-- Records supplied follows --
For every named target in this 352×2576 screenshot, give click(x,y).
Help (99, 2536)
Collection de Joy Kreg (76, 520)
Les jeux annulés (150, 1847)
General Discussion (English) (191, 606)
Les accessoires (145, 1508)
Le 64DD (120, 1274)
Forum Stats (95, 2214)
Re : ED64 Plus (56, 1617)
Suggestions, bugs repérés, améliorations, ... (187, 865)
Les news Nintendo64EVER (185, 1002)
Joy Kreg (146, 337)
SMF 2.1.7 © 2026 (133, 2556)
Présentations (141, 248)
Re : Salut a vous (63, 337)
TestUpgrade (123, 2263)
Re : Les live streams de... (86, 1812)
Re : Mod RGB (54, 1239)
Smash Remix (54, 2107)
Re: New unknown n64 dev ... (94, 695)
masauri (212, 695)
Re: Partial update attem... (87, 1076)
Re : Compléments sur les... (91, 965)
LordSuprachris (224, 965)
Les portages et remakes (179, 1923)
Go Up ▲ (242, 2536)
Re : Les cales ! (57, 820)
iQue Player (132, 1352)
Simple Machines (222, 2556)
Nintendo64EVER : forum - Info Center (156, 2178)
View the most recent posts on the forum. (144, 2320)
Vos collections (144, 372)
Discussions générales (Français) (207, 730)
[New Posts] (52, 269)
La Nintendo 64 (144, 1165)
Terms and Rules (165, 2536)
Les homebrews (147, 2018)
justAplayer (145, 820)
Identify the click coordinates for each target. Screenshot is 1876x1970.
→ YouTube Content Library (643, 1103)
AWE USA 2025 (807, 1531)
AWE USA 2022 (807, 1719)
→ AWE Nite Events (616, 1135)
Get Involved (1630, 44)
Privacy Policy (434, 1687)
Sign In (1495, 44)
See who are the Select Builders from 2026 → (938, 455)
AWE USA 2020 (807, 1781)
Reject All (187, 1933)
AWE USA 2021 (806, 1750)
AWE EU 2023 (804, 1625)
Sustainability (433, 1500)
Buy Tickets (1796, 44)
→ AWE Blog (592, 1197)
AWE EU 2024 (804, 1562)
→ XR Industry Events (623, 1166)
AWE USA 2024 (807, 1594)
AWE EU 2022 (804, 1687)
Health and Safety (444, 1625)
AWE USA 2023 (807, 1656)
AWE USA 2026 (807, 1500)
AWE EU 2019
-- Records supplied concluded --
Would you please give all of the entries above once more, exactly as they are?

◆ Final answer ◆
For every named target in this 352×2576 screenshot, give click(x,y).
Help (99, 2536)
Collection de Joy Kreg (76, 520)
Les jeux annulés (150, 1847)
General Discussion (English) (191, 606)
Les accessoires (145, 1508)
Le 64DD (120, 1274)
Forum Stats (95, 2214)
Re : ED64 Plus (56, 1617)
Suggestions, bugs repérés, améliorations, ... (187, 865)
Les news Nintendo64EVER (185, 1002)
Joy Kreg (146, 337)
SMF 2.1.7 © 2026 (133, 2556)
Présentations (141, 248)
Re : Salut a vous (63, 337)
TestUpgrade (123, 2263)
Re : Les live streams de... (86, 1812)
Re : Mod RGB (54, 1239)
Smash Remix (54, 2107)
Re: New unknown n64 dev ... (94, 695)
masauri (212, 695)
Re: Partial update attem... (87, 1076)
Re : Compléments sur les... (91, 965)
LordSuprachris (224, 965)
Les portages et remakes (179, 1923)
Go Up ▲ (242, 2536)
Re : Les cales ! (57, 820)
iQue Player (132, 1352)
Simple Machines (222, 2556)
Nintendo64EVER : forum - Info Center (156, 2178)
View the most recent posts on the forum. (144, 2320)
Vos collections (144, 372)
Discussions générales (Français) (207, 730)
[New Posts] (52, 269)
La Nintendo 64 (144, 1165)
Terms and Rules (165, 2536)
Les homebrews (147, 2018)
justAplayer (145, 820)
Identify the click coordinates for each target. Screenshot is 1876x1970.
→ YouTube Content Library (643, 1103)
AWE USA 2025 (807, 1531)
AWE USA 2022 (807, 1719)
→ AWE Nite Events (616, 1135)
Get Involved (1630, 44)
Privacy Policy (434, 1687)
Sign In (1495, 44)
See who are the Select Builders from 2026 → (938, 455)
AWE USA 2020 (807, 1781)
Reject All (187, 1933)
AWE USA 2021 (806, 1750)
AWE EU 2023 (804, 1625)
Sustainability (433, 1500)
Buy Tickets (1796, 44)
→ AWE Blog (592, 1197)
AWE EU 2024 (804, 1562)
→ XR Industry Events (623, 1166)
AWE USA 2024 (807, 1594)
AWE EU 2022 (804, 1687)
Health and Safety (444, 1625)
AWE USA 2023 (807, 1656)
AWE USA 2026 (807, 1500)
AWE EU 2019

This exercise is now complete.